Percorrendo margens, deitando raízes: memórias mais e menos que professorais
Autoria: Hildete Pereira dos Anjos
Subimos a escada do barranco, nas Tabocas. Olhei para os restos de mata nas margens do Tocantins, o milharal improvisado na baixada e enxerguei a vilinha de Pontinópolis dos meus dezoito, dezenove anos. Senti de novo a emoção de começar a me construir amazônida, sobre minhas quase duas décadas de nordestina. Quase sem me dar conta, comecei a contar dos começos de ser professora, no sertão do Mato Grosso. A turma de quarta série indo buscar bacaba no mato para completar a merenda, as escritas da meninada rodadas no mimeógrafo a álcool, para leitura coletiva, as conversas nas casas das famílias no final de semana… As famílias entre encantadas e desconfiadas com a menina que se aventurava tão longe da casa dos pais e se dispunha a trabalhar na escolinha no fundo das matas e roças, num lugarejo de suas cem casas, a maioria de palha. Eu, encantada com minha quantidade de saber, extraída de um ensino médio mal-ajambrado e muita leitura por conta própria, saber aparentemente tão necessário naquela comunidade. Não tenho certeza, mas me parece que foi a primeira vez que me senti amada por e necessária para uma comunidade […]
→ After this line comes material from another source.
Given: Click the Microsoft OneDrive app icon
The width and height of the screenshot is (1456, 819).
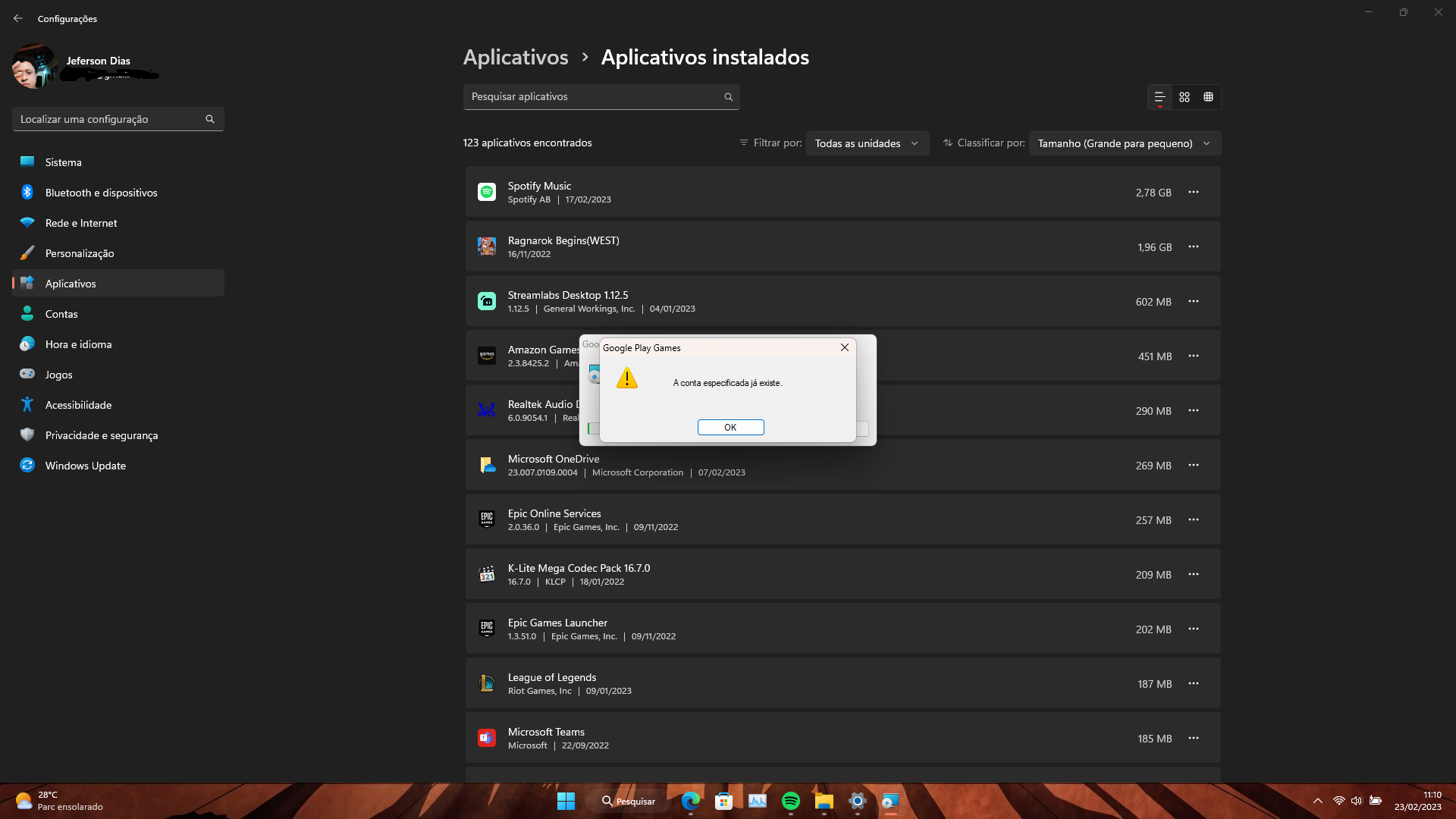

De lá para cá, uma das minhas poucas certezas é a necessidade de me manter perto dos grandes rios… Os espinhos de mandacaru de meu miolo caatingueiro pedem essa umidade, esse verde, essa quantidade impressionante de água, como complemento e contraponto. A primeira visão do rio Araguaia foi um choque: nunca havia visto tanta água, tanta areia branca, tanto verde e azul junto. Foi também um suspiro de chegada, um retorno para uma casa que eu não sabia que existia, mas que era, de um estranho modo, seguramente minha. Outra face desta minha moradia era […] minha sensação de ser professora desde sempre. Essa sensação fazia mais sentido no Araguaia, onde tinha mais espaço para se manifestar e ser criativa […]. Pude então fazer o brincar de ser professora virar profissão, com todo o entusiasmo de meus dezoito-dezenove anos, o que me inseria e me dava lugar no mundo adulto. Minha pele e minha musculatura tomaram forma em torno dessa sensação imperiosa. Desde então, não pude ser nada muito diferente disso. Mas esses começos tinham qualquer coisa de pioneirismo, de invenção ou pelo menos reinvenção. Reinvenção do fazer educativo, reinvenção de mim mesma noutra geografia.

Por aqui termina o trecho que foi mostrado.